Criminal libel regulations have been removed from the statute books of civilised societies, where it has been recognised that a properly framed and restricted civil defamation law is sufficient. However, in Thailand not only is criminal defamation still to be found on the books, it is also used routinely by powerful persons to intimidate and silence critics. The prime minister, by proxy, is among them, as his family business Shin Corp is engaged in a suit against media-reform campaigner Supinya Klangnarong.
Times have not been good for persons in Thailand hoping to exercise their article 39 rights. In a recent report to the UN Human Rights Committee, the Asian Legal Resource Centre, sister organisation of the AHRC, expressed deep concern over the persistent concentration of broadcast media ownership there. Community radio stations that were started under the new Constitution have in some instances been shut and others threatened with closure on the grounds they are “illegal”, even though it is the government that has failed to introduce a licensing regime as required. A new media monopoly is also emerging between the commercial and government sectors, as concessions issued to businesses close to senior politicians, most notably the prime minister himself, defeat the purpose of constitutional reforms. Shin Corp now totally dominates all sectors of the commercial media in Thailand, with 24 companies running telecommunications, television, radio, internet, satellite and other communications throughout the country, and even into neighbouring Cambodia, Laos and Burma.

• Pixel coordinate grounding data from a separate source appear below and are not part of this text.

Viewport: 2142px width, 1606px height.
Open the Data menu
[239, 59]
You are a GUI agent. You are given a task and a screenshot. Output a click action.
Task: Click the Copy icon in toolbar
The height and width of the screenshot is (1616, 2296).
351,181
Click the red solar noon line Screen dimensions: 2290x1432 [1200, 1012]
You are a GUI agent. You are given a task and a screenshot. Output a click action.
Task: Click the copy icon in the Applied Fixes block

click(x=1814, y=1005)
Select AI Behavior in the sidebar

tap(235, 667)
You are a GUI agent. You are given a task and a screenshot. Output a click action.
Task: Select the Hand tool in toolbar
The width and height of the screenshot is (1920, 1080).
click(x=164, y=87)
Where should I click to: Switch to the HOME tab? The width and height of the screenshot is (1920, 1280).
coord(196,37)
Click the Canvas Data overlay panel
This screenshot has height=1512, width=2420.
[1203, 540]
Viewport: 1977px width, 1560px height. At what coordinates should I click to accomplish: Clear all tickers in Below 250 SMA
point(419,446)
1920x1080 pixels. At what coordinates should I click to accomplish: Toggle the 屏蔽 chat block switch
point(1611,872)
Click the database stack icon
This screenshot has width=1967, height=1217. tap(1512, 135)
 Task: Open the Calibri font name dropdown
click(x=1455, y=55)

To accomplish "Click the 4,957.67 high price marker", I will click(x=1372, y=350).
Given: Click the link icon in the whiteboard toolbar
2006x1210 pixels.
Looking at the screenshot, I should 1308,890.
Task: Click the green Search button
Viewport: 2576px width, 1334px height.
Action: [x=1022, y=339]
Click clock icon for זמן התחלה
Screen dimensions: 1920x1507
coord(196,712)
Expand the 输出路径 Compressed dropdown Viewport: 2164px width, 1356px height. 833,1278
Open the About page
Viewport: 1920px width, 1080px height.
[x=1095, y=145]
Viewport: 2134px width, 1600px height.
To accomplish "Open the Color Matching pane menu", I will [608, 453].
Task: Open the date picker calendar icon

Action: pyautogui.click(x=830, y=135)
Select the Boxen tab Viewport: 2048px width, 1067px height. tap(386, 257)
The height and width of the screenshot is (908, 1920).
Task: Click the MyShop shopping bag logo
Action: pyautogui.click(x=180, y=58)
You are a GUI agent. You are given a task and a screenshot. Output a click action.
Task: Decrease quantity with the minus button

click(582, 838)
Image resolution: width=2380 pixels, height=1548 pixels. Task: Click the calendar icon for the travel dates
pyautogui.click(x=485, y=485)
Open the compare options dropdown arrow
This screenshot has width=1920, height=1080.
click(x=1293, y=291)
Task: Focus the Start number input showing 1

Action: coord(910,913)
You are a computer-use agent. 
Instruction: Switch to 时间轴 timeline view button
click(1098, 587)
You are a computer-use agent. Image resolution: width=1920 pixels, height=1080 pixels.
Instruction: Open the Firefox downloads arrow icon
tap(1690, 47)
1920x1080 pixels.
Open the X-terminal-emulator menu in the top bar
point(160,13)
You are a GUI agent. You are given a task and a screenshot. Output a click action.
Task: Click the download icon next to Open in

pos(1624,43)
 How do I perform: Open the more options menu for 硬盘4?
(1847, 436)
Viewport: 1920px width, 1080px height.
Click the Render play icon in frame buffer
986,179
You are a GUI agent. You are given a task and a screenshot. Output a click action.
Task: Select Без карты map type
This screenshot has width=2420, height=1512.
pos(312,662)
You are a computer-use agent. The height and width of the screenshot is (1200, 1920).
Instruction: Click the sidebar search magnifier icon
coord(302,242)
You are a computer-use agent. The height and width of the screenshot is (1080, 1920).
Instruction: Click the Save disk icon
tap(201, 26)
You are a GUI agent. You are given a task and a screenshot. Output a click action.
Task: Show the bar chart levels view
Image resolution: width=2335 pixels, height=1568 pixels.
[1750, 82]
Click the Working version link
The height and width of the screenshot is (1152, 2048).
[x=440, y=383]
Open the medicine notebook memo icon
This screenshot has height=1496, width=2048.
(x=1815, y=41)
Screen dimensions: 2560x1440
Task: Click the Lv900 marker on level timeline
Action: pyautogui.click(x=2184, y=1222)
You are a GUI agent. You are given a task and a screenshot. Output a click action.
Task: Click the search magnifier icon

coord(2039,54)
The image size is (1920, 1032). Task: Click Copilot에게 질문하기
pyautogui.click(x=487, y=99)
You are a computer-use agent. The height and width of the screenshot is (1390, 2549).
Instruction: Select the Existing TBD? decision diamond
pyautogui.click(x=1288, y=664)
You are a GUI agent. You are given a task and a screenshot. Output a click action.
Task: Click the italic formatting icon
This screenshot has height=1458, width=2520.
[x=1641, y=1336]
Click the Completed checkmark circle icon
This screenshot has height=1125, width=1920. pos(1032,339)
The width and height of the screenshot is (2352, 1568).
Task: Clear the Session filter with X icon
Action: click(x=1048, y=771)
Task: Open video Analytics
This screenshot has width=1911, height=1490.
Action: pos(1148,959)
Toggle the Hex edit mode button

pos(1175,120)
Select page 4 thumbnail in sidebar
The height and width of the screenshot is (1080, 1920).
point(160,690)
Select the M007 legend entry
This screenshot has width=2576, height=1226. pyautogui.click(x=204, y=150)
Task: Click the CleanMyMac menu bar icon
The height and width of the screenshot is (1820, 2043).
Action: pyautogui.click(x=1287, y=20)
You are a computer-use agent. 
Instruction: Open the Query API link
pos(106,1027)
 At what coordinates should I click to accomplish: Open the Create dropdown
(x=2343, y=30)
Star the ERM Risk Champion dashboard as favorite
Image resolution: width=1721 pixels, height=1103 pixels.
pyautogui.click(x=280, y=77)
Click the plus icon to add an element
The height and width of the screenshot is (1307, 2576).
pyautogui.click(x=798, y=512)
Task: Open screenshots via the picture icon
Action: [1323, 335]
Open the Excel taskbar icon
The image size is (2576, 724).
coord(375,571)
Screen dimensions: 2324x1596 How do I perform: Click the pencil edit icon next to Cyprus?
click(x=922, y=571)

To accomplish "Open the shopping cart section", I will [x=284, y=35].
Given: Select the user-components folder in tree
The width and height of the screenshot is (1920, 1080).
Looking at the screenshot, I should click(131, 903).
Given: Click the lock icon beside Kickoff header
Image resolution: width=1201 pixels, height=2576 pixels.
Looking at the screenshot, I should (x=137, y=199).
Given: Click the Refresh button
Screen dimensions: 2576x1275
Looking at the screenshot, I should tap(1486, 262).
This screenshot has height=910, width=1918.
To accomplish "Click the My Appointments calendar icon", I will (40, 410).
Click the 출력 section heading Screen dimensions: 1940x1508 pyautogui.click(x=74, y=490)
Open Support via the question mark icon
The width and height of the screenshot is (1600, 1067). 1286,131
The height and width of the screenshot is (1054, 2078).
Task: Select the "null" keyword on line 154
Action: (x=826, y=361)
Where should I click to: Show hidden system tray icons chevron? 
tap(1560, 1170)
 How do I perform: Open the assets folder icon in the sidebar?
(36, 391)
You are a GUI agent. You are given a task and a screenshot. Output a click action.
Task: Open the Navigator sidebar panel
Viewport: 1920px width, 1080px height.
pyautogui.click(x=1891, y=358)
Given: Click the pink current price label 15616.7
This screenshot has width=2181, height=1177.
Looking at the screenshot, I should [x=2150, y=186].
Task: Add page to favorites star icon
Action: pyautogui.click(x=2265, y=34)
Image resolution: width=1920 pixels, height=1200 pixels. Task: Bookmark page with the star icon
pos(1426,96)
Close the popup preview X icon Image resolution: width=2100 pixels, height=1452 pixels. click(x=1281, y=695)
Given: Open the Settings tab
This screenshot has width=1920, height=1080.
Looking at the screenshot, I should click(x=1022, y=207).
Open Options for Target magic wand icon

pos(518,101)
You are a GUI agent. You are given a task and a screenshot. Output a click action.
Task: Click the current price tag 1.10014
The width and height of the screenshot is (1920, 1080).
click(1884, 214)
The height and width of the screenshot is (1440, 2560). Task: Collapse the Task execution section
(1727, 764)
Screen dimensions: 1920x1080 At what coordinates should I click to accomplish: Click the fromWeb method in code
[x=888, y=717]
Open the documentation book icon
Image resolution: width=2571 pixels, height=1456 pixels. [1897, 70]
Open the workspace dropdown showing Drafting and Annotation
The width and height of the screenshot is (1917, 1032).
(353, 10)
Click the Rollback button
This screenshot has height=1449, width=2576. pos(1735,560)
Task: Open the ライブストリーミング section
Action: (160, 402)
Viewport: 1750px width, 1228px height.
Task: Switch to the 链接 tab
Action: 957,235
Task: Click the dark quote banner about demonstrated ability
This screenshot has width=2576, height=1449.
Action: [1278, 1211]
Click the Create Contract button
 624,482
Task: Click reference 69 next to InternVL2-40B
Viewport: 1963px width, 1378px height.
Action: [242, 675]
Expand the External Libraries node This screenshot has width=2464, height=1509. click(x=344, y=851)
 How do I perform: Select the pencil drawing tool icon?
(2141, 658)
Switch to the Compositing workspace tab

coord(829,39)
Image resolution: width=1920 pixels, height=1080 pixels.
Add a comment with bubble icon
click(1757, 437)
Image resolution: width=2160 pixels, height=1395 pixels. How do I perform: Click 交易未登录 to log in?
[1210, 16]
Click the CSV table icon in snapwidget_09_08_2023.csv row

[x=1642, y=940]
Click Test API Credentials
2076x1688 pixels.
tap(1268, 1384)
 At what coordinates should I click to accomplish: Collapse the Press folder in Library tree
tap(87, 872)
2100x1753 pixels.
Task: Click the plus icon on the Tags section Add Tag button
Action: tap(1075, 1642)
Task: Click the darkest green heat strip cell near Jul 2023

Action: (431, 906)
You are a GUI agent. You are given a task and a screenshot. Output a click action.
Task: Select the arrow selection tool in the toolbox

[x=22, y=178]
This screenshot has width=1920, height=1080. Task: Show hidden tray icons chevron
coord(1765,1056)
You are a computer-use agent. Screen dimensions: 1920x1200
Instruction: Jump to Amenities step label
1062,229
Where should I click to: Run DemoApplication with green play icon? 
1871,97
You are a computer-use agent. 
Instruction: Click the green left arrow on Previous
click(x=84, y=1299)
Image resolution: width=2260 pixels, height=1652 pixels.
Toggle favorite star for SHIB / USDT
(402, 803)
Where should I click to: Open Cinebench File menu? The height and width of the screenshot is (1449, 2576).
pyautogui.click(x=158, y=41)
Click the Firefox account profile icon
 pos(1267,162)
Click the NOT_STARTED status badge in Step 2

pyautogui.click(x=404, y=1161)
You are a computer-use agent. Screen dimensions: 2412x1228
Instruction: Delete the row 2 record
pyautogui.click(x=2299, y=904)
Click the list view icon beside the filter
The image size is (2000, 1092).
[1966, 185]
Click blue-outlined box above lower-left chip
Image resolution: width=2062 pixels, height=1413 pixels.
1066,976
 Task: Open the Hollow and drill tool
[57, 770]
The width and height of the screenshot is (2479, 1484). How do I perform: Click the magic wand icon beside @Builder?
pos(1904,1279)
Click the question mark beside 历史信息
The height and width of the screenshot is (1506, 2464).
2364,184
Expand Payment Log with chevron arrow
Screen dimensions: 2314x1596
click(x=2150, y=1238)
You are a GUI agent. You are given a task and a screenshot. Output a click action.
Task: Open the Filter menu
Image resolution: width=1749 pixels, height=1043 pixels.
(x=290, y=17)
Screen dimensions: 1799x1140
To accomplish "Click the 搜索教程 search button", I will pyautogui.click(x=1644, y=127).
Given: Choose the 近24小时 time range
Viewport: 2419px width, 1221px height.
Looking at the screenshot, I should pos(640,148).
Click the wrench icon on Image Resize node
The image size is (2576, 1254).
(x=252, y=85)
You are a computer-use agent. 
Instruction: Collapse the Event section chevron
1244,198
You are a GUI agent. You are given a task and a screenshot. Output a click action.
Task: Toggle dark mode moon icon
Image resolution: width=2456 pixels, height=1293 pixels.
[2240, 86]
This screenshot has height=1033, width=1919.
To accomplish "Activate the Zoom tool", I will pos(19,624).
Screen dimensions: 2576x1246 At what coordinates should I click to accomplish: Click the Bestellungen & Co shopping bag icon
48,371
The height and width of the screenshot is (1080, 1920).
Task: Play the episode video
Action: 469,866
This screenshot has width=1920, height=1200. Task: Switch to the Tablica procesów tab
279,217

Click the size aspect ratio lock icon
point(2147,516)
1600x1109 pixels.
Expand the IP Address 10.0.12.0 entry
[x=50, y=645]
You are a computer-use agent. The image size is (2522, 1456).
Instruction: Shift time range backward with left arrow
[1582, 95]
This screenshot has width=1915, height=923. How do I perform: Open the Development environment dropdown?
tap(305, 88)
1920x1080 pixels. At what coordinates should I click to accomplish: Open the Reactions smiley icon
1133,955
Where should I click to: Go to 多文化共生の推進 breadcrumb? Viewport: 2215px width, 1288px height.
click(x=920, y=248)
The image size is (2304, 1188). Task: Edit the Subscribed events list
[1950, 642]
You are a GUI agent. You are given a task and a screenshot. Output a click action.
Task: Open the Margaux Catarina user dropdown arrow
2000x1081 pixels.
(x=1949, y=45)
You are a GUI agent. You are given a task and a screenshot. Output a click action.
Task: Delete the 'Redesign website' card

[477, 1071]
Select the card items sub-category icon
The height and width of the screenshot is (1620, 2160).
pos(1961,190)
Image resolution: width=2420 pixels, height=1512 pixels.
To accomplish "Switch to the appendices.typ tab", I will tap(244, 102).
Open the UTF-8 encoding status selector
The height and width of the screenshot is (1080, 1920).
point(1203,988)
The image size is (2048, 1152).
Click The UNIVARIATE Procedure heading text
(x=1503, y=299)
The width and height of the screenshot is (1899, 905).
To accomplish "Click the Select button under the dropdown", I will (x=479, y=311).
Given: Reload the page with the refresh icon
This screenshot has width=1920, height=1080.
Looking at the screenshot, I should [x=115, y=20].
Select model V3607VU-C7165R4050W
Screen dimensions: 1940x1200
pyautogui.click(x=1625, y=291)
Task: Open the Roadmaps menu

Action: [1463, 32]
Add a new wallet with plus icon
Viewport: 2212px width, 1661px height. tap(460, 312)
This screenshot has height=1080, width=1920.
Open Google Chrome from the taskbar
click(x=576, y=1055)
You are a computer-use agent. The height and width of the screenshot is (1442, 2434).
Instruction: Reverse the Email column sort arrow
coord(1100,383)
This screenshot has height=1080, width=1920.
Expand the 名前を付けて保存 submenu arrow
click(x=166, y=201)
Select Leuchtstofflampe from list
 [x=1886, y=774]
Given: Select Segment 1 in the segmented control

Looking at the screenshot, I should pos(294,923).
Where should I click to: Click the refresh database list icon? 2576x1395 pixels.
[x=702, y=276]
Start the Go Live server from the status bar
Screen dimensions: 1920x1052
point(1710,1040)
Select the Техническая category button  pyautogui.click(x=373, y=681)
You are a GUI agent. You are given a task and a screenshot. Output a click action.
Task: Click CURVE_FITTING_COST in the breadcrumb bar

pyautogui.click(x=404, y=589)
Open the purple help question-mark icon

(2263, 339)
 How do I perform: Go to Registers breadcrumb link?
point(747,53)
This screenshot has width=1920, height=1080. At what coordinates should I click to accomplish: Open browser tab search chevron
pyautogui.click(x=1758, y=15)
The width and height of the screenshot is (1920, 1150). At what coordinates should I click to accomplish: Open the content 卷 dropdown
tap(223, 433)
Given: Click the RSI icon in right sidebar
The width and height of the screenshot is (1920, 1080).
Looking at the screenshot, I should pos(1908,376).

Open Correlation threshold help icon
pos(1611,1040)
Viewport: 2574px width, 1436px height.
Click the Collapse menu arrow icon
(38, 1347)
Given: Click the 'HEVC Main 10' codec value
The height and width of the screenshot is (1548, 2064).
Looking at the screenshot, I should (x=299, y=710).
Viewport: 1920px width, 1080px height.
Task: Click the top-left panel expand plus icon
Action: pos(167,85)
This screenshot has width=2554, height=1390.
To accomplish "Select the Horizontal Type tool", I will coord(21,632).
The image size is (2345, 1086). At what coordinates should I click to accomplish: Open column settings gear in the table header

Threats against journalists and independent media have also increased. Since the 2003 ‘war on drugs’, many journalists in Thailand have narrowed their reporting in response to overt and covert government intimidation. Reporters who criticised the government campaign at that time were accused of being in the payment of drug dealers. Editors of newspapers and magazines have also expressed fears over the loss of millions of dollars of advertising fees from companies connected to the government, particularly Shin Corp. As a consequence, self-censorship is being practiced more widely. Broadcast media programme managers, producers and hosts are reported threatened against critical reporting of the government, by way of warnings in person and writing to be more ‘cooperative’. During late 2004, executives of radio stations were reportedly told not to say anything negative about the escalating violence in the south. At least one radio host was taken off the air after the Supreme Command, which owns the frequency, ordered that ‘extreme caution’ be exercised in reporting security and political issues. Numerous warnings were also issued, and raids conducted, in relation to distribution of video footage of the killings in Narathiwat in October 2004.
Under these circumstances, it is vital that proposed legal reforms address the antiquated laws that violate the principle of free expression established both under the Constitution of Thailand and the International Covenant on Civil and Political Rights, to which Thailand is a party. Foremost among these is the criminal defamation law, which should be abolished without further ado, and the existing civil defamation law reviewed to bring it into line with international standards, in particular, to make claims for compensation proportionate to the harm done, and not punitive. Many other changes will yet be needed to reassure people in Thailand that they can speak, broadcast and publish freely, but the removal of this law will be an important step that would earn the government much goodwill at home and abroad. Failure to remove it at a time that so many other laws will be going under the axe may rightly raise many questions over the government’s actual intentions.